Bruno Haas und Thomas Le Gouge
warnen davor, das
Dach von Notre Dame nach den Plänen
Viollet-le-Ducs zu rekonstruieren. Denn gerade seine Spitze widerspreche dem
Prinzip gotischer Kathedralen: "Die Spitze und das Dach von Notre-Dame, das Viollet-le-Duc in seiner Rekonstruktion der Kirche mit einem Kragen auf dem First verzierte, fungierten wie eine Kontur oder
Silhouette vor dem Hintergrund des Himmels, ein wenig wie in einem
Gemälde der Romantik, in dem man das 'Malerische' sucht.

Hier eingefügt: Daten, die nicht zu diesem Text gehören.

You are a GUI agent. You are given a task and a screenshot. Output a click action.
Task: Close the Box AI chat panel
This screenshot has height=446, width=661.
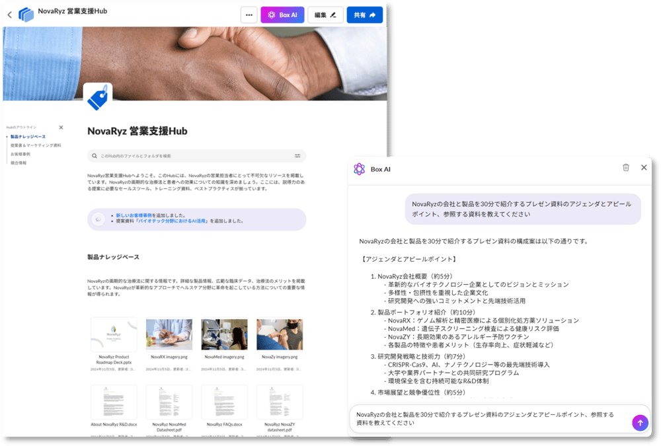[644, 168]
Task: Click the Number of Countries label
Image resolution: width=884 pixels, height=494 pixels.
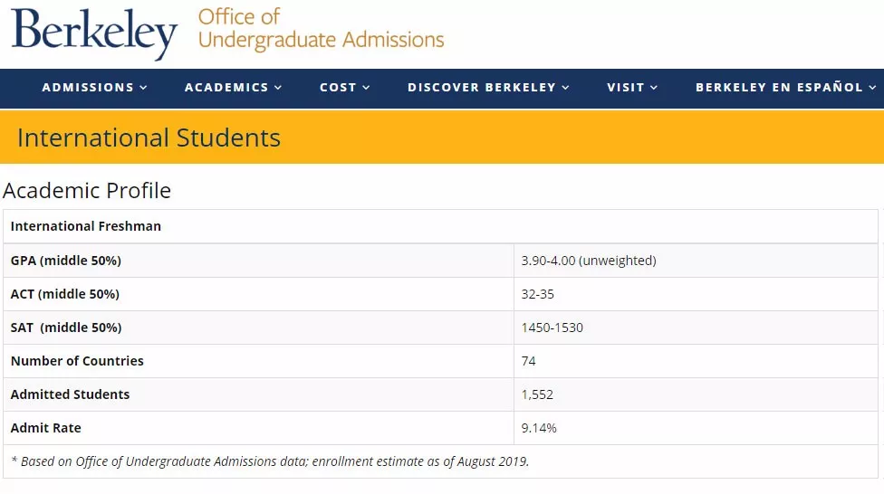Action: [x=77, y=361]
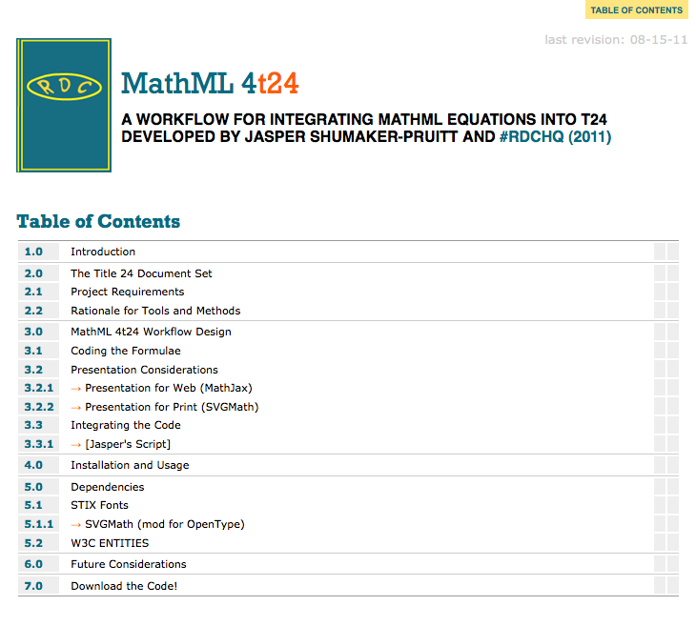Go to Integrating the Code
Image resolution: width=696 pixels, height=626 pixels.
coord(125,425)
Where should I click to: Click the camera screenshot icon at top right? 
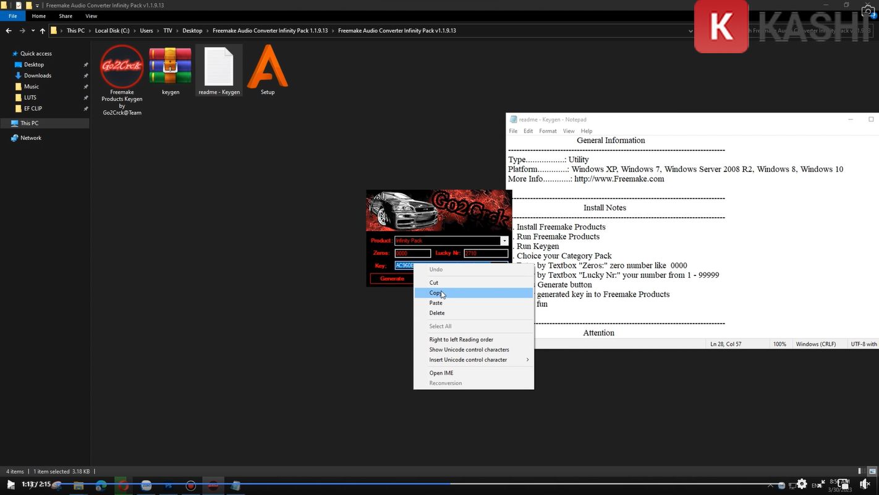point(867,11)
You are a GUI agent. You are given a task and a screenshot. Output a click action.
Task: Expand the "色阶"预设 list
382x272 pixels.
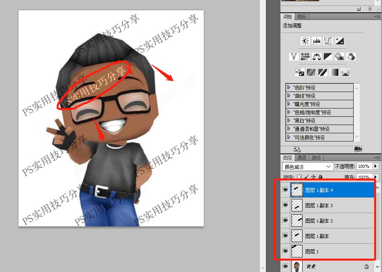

Das sagt er selbst in seinem
Dictionnaire de l'architecture médiévale, im Abschnitt über Spitzen, in dem er erklärt, dass sich die Aufmerksamkeit der Architekten 'vor allem auf die Silhouetten dieser Massen richten muss, denn die geringste Unvollkommenheit, wenn man den
Himmel als Hintergrund hat, schockiert das ungeübte Auge' (IV, S. 427). Diese Spitze war daher die Antwort auf eine grundlegend moderne Vorstellung. Denn nichts passt weniger zum gotischen Stil! In der Gotik wird der Himmel nie als bildlicher Hintergrund betrachtet, vor dem sich die Spitze erhebt, sondern als
ein riesiges Gewölbe, das die Erde und ihre Bewohner umfasst. Der Himmel erhebt sich nicht vor unserem Blick, sondern umfasst ihn, so wie er die Spitze umschließt, die in seine Höhen ragt. Erinnert sei daran, dass die gotische Malerei die Idee des 'Hintergrundbildes' nicht kennt und nicht einmal das Wort in jener Zeit existierte, in deren Bereich sich
Anachronismus und Missverständnisse heiter ausbreiten."
Verdankt der Mensch seine
Individualität der Renaissance oder der Moderne? Hat sie ihn befreit oder unglücklich gemacht? Laetitia Bucaille
stellt Federico Tarragonis Studie "Sociologies de l'individu" vor, die die Individualisierung historisch und soziologisch zugleich untersucht: "Heute befindet sich der autonome und reflexive Mensch in einer ambivalenten Situation. Einigen Soziologen zufolge erlaubt ihm die Distanz zu den Institutionen, sich
als Subjekt zu schaffen und das eigene Leben beruflich, emotional oder spirituell zu gestalten. Anderen zufolge führt diese Autonomie zu Einsamkeit und der Angst, '
dem eigenen Ideal nicht gerecht zu werden'. In Tarragonis Augen sollte die Reflexivität nicht überbewertet werden: Auch wenn sich der Einzelne auf diese neuen 'reflexiven Ressourcen' stützt, hat ihn seine Sozialisation bereits viel tiefer geprägt. Das Individuum handelt und entscheidet in seiner gesamten Existenz auf der Grundlage sozialer Beziehungen, die ihn zugleich
einengen und schützen. Gerade in seinen sozialen Verbindungen nimmt sich der Mensch
als singuläres Wesen wahr und durch sie erlangt er
soziale Anerkennung."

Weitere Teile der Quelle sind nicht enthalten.